P(VDF-TrFE)/ZnO nanocomposite synthesized by electrospinning: effect of ZnO nanofiller on physical, mechanical, thermal, rheological and piezoelectric properties

P(VDF-TrFE)-based nano-fiber reinforced piezoelectric sensors are extensively used for energy harvesting, structural health monitoring and medical applications. However, low efficiency and sensitivity have been major issues to address. The sensor efficiency can be improved by adding ZnO nanoparticles. The aim of the present research is to study and quantify the effect of ZnO nanoparticles (higher percentage) on P(VDF-TrFE)-based nanocomposites. Here, poly(vinylidene fluoride-trifluoroethylene) copolymer and zinc oxide nanoparticle-based nanocomposite are prepared using one-step electrospinning method. ZnO nanoparticles with 18% w/v and 18% w/w concentration are considered for preparing P(VDF-TrFE)/ZnO solution. These concentrations were taken relative to both of P(VDF-TrFE) polymer and dimethylformamide (DMF) solvent. The nanocomposite films were characterized using different techniques and their beta phase enhanced with the addition of filler.
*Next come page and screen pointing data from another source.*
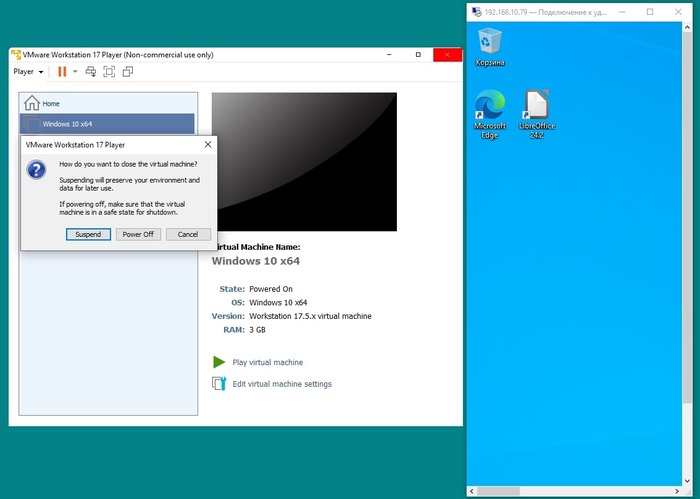Open the Recycle Bin (Корзина) desktop icon
700x499 pixels.
pos(490,46)
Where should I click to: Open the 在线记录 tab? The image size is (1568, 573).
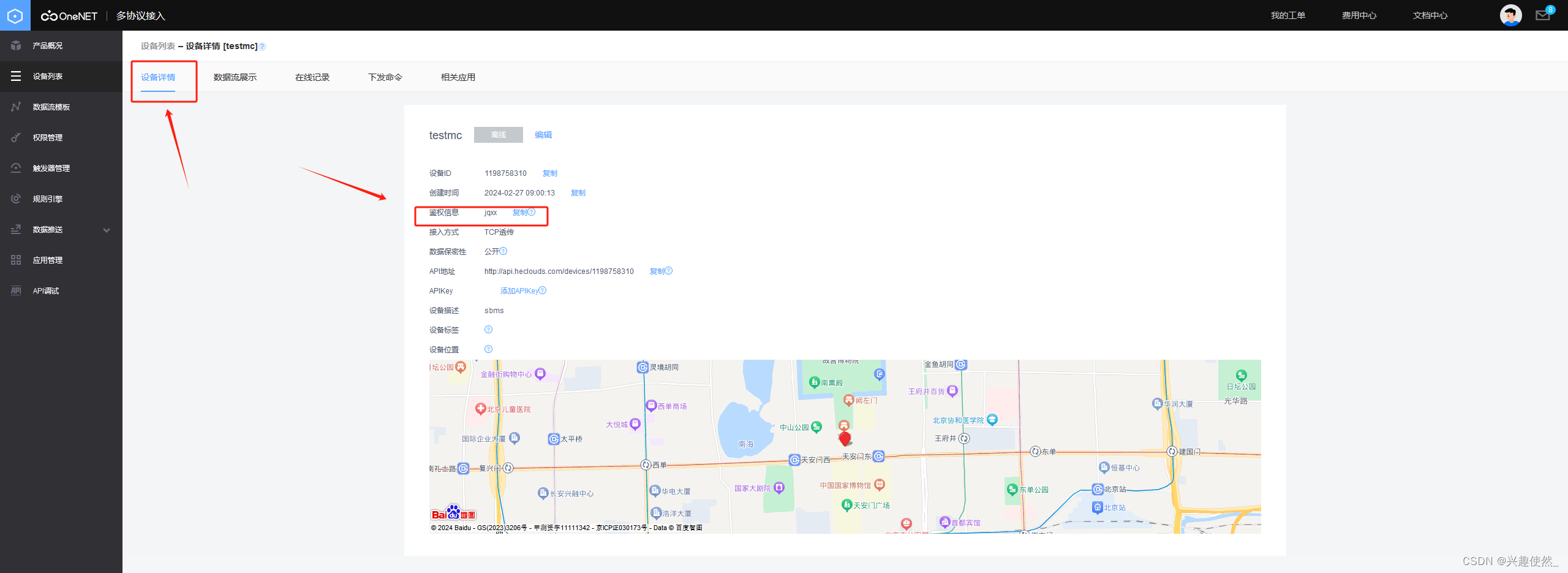point(312,77)
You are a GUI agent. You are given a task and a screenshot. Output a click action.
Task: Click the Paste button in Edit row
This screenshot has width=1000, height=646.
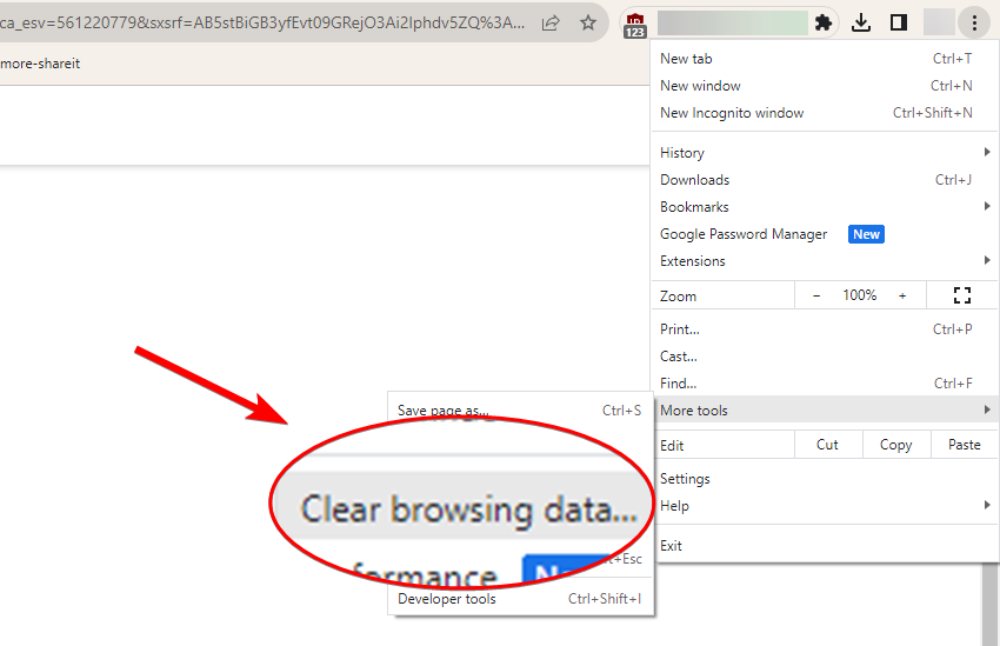pos(964,445)
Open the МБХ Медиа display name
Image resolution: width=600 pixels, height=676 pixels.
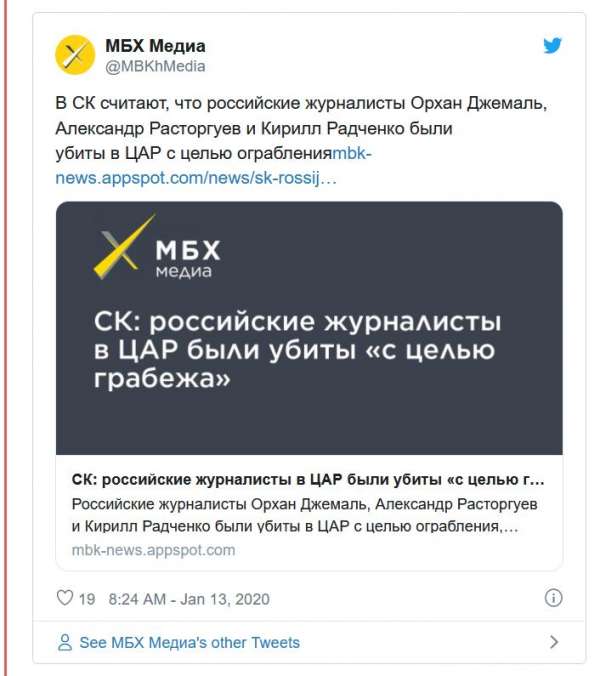pos(155,46)

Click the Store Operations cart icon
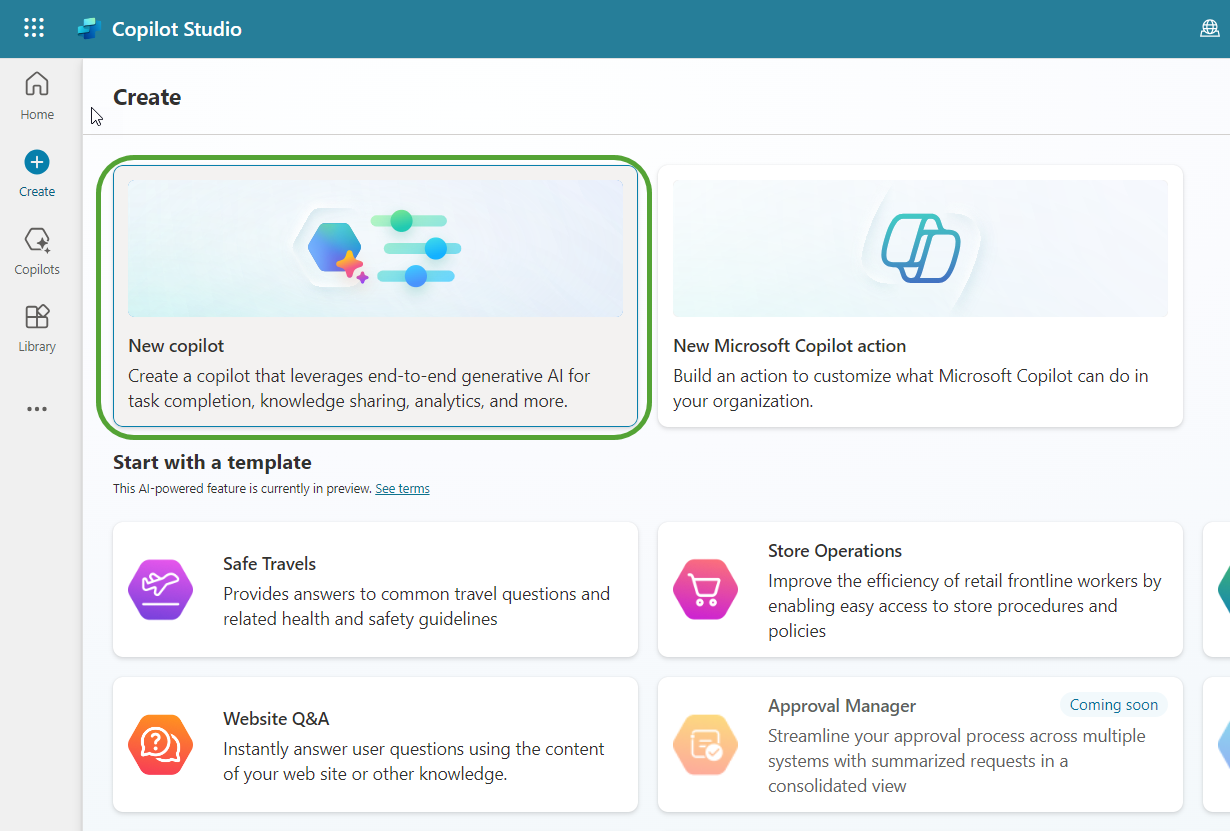(x=705, y=590)
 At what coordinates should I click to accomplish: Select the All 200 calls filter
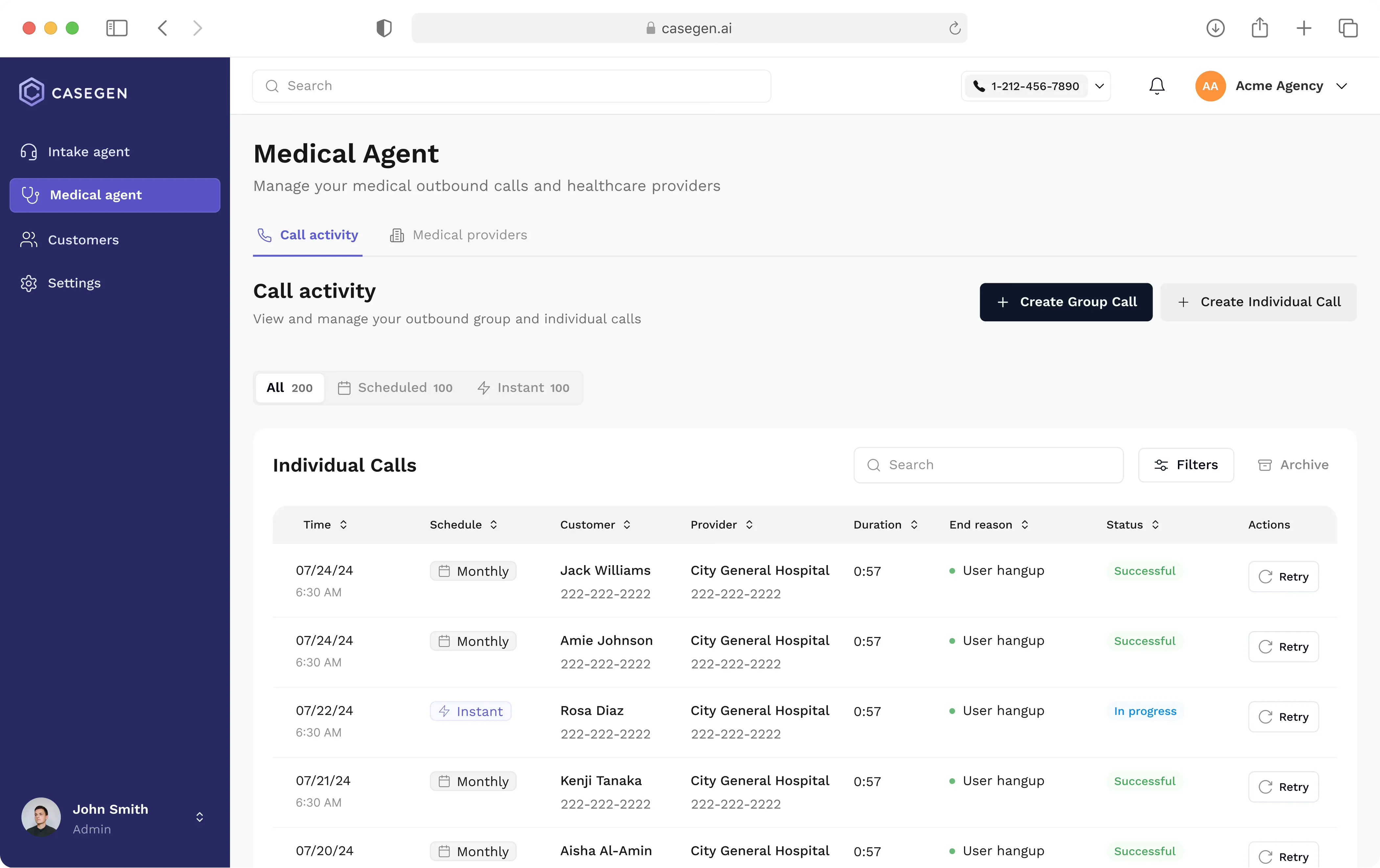(289, 388)
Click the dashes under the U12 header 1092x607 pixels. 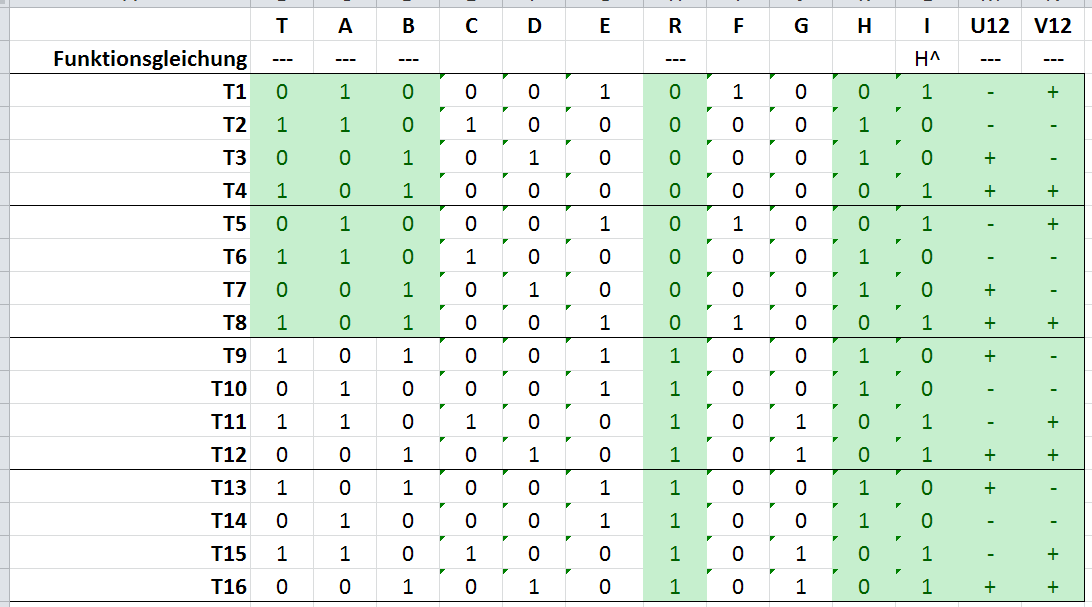point(990,60)
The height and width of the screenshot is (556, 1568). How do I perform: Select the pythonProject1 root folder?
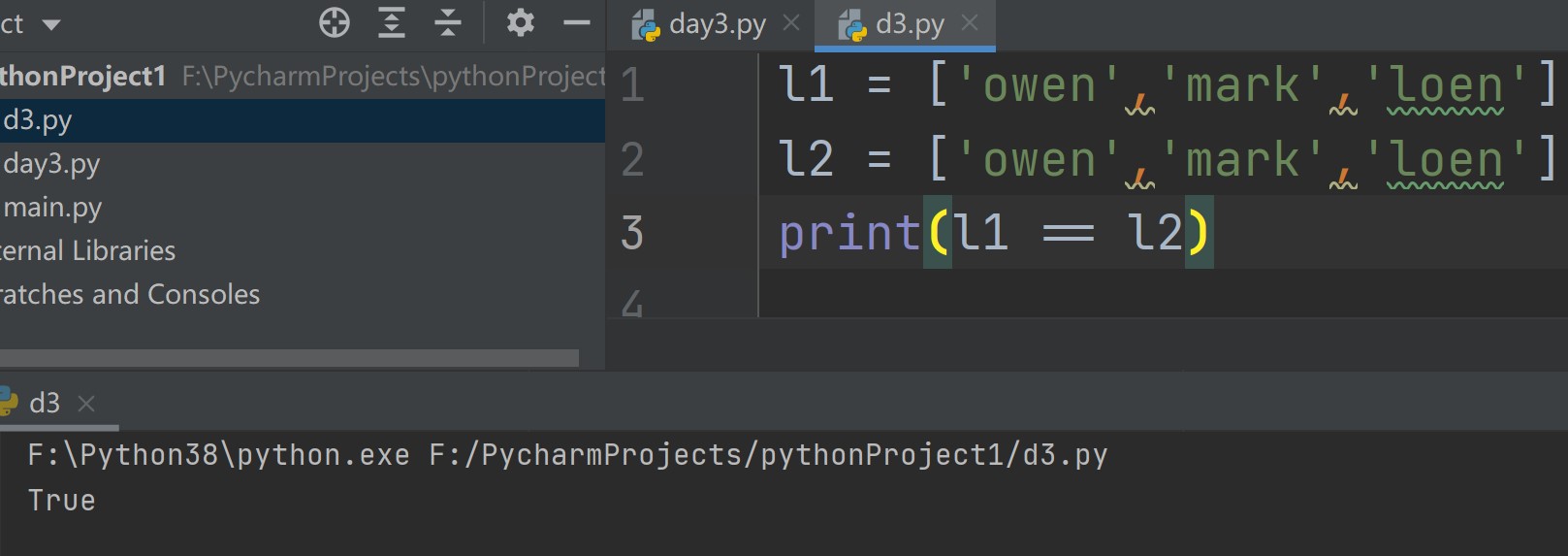[x=83, y=77]
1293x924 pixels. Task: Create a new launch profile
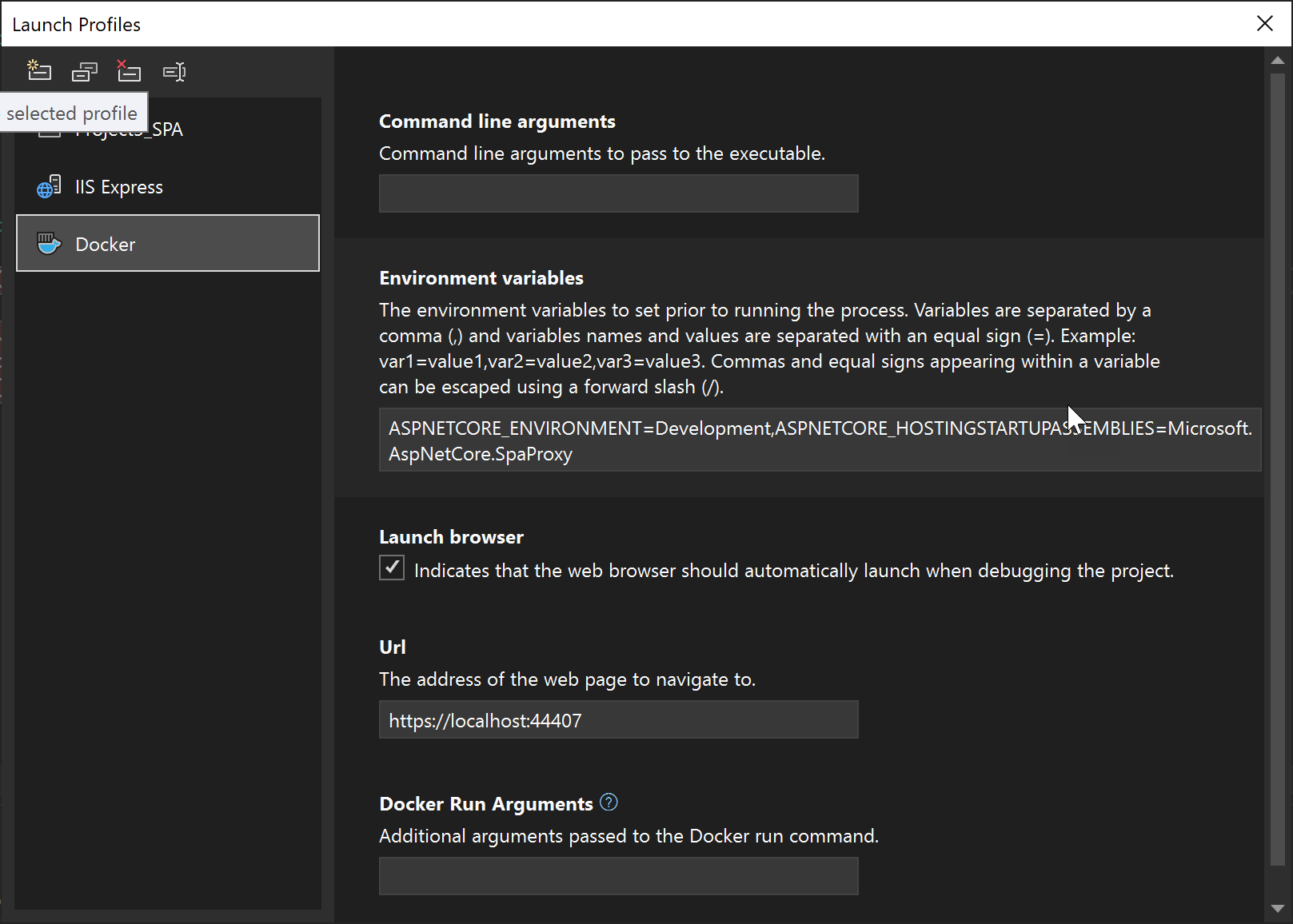coord(38,71)
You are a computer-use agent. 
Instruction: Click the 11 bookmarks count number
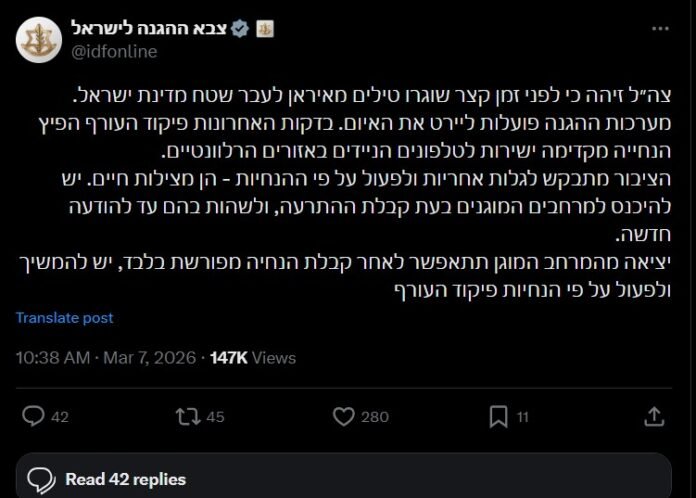click(523, 416)
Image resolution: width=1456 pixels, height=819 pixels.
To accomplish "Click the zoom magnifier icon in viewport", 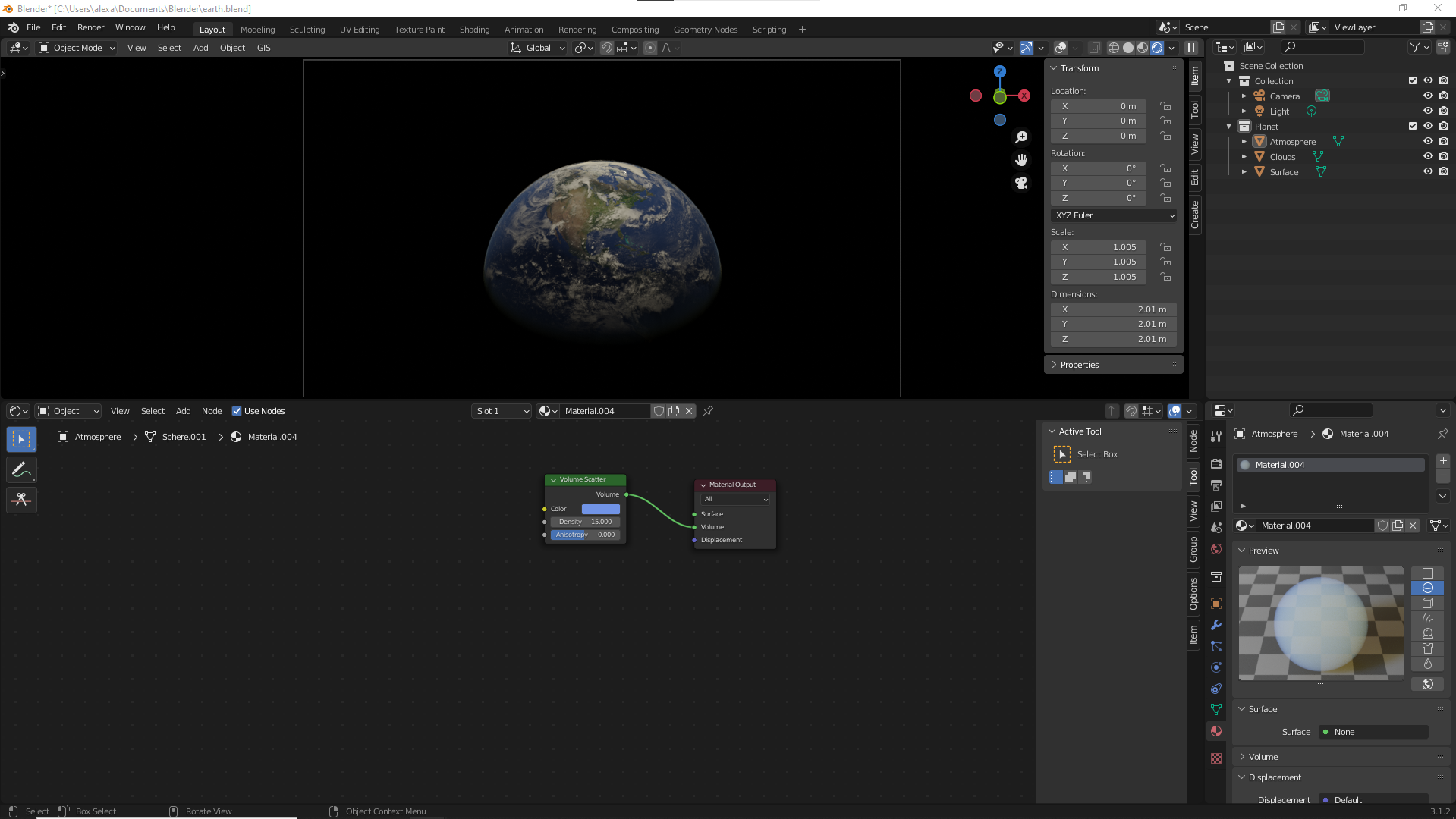I will 1021,137.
The viscosity, storage and loss modulus increased with the addition of filler, while damping factor decreased. The piezoelectric nanogenerators (PENG) were fabricated, and their piezoelectric outputs were recorded in terms of voltage under various loading such as pressing, bending and tapping by human hand. The piezoelectric output of the PENGs is enhanced from 704 mV to 1.15 V and 4 to 5.2 mu A. It is observed that the addition of ZnO nanoparticles into the P(VDF-TrFE) nanofiber made the composite film more active and sensitive. The findings of this study open the door for developing self-powered wearable electrical systems and devices.